Residents of an entire village in County Roscommon, who are being tested weekly as part of a pilot rapid Covid-19 testing project, are making history by being among the first in the country to take part in the real-world trial.

An official summary report, submitted to the Department of Health and the HSE this morning, details phase one of the pilot trial of the new Health Passport Ireland digital platform developed by the ROQU Group. The report highlights the successful progression of the pilot, which has been trialled across a range of real-world business and community settings highlighting the detection of the live presence of COVID-19 preventing further transmission.

Launched on August 28th, pilot participants include nursing homes, a school, businesses, a hotel, and residents of an entire village in County Roscommon. Many thousands of rapid tests have been carried out to date.

The pilot programme set out to assess how clinically validated rapid testing systems can be used in tandem with mobile technology to develop a highly effective screening solution that will help to suppress the transmission of Covid-19 on a national level. The solution can help to mitigate the need for further lockdowns, protecting Irish society, economy, and jobs.

“We’re pleased to report that the pilot programme has achieved tangible and successful results,” said Robert Quirke, President and CEO of ROQU Group.

“Specifically, the integration of validated rapid testing and mobile technologies, leading to the successful detection of live COVID-19 cases among several trial participants. Positive case detection allowed for immediate measures to be taken to prevent further transmission, preserving life, and helping businesses and communities to continue functioning normally, with hope on the horizon. The Health Passport mobile technology performed flawlessly, with test results being updated in real-time directly to participants mobile devices,” Mr Quirke added.

 

Positive Detections  

During the trial, several positive detections of Covid-19 were confirmed using rapid testing technologies.

 

“In all cases of positive detections, the Health Passport system worked precisely in line with our aims and expectations delivering results to individuals in 15 minutes,” Mr Quirke said.
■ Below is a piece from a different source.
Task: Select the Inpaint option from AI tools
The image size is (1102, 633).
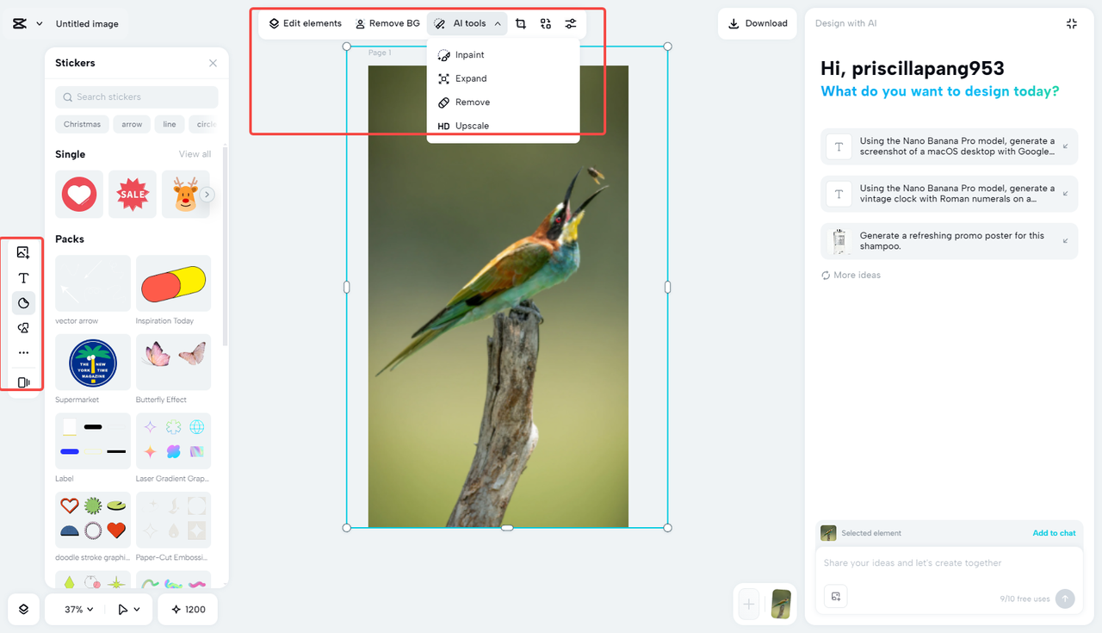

“The pilot programme has directly prevented further transmission of the virus and allowed the individuals to seek treatment at a much earlier stage of infection. This in turn has protected the participating groups from a potential outbreak, lessening the threat to life and reducing the strain on our public health system.”

“In the case of one of the nursing home trials, early positive detection directly prevented the virus from spreading amongst vulnerable residents which undoubtedly helped to prevent a potential loss of life,” he claimed.